Para conseguir um copo de água, além do preço alto, os fãs de Taylor também enfrentavam dificuldade para circular dentro do Engenhão, de tanta gente que tinha. Uma plateia tratada sem nenhum respeito ou consideração, cercada por tapumes que contribuíram para transformar o lugar numa fornalha, mas que certamente rendeu lucros extraordinários aos organizadores e investidores da empresa que trouxe a cantora ao Brasil.
Tenho a suspeita de que quando se trata da plateia de grandes shows, os cálculos sobre o número de pessoas que cabem num metro quadrado são mais generosos no Brasil do que em outros lugares do mundo. Pergunte a qualquer pessoa que tenha ido a um show fora do país, se elas passaram pelos mesmos perrengues daqui. Um dos episódios mais traumáticos envolvendo minha família foi a partida precoce de meu primo Pablo, uma das oito vítimas que morreram asfixiadas na saída de um show dos Raimundos, na baixada santista, em 1997. Dentro do local, que comportava 2.600 pessoas, havia quase 6 mil fãs da banda.
No entanto, no Brasil atual permanece a sensação de que a lotação de shows com estrelas mundiais da música beira o limite da capacidade. Parece que a regra é 'entuchar' gente o máximo possível. Enquanto houver interessado, toca vender ingresso.
A ganância por mais lucros pode percorrer todos os níveis da produção dos grandes shows. Denúncias de que estruturas de palco e do entorno são montadas com mão de obra submetidas a condições degradantes de trabalho são frequentes. A própria Time For Fun (T4F), que trouxe Taylor Swift ao Brasil, é ré numa ação movida pelo Ministério Público do Trabalho.
A denúncia veio durante os preparativos do festival Lollapalooza, em São Paulo. Os trabalhadores identificados em condições análogas à escravidão eram encarregados pelo transporte e manutenção de bebidas do evento. Eles tinham que dormir no local do festival em tendas e sobre tiras de papelão. Além da jornada exaustiva, recebiam o valor de uma diária, que seria de R$ 160 reais.

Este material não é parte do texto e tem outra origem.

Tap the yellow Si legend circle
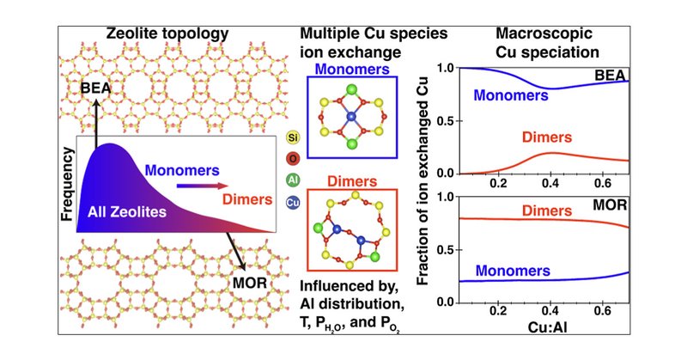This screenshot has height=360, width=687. pyautogui.click(x=292, y=136)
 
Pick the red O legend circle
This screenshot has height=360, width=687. pyautogui.click(x=292, y=158)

Um pouco antes da pandemia, fiz um vídeo para o Sesc SP em que entrevistei dois rapazes na fila de uma entidade da Igreja Católica que fornecia refeições para moradores de rua. Os moços se apresentaram como montadores de palco. Embora não estivessem totalmente sem trabalho, o pouco que recebiam não era suficiente para tirá-los da rua. Na época, ganhavam R$ 60 reais por dia. Anos depois, não estranhei quando o padre Júlio Lancellotti, denunciou que a prefeitura de SP, através de uma empresa contratada, explorava a mão de obra de moradores de rua para montar os palcos da Virada Cultural. A diária eram os mesmos R$ 60 reais por dia, com direito a uma marmita.
Todos esses abusos não devem ser tratados como episódios pontuais. Pode haver a alegação que for, atribuindo a culpa à empresa terceirizada, não importa. O que importa é que a lógica da exploração, por trás de tudo isso, não pode seguir impune, obedecendo apenas aos códigos de quem lucra.
Vamos ver como será a próxima sequência de shows de Taylor Swift, agora em São Paulo. Ainda há uma agenda até o final do ano de shows que levam a assinatura da T4F como produtora. Entre eles, a apresentação das bandas The Killers, Pet Shop Boys e a realização do festival Primavera Sound. Não me venham com marketing de evento carbono zero, de empresa sustentável e responsável socialmente porque não combina com tudo o que vimos até aqui. Empresa sustentável e responsável não trata gente com todo esse descaso.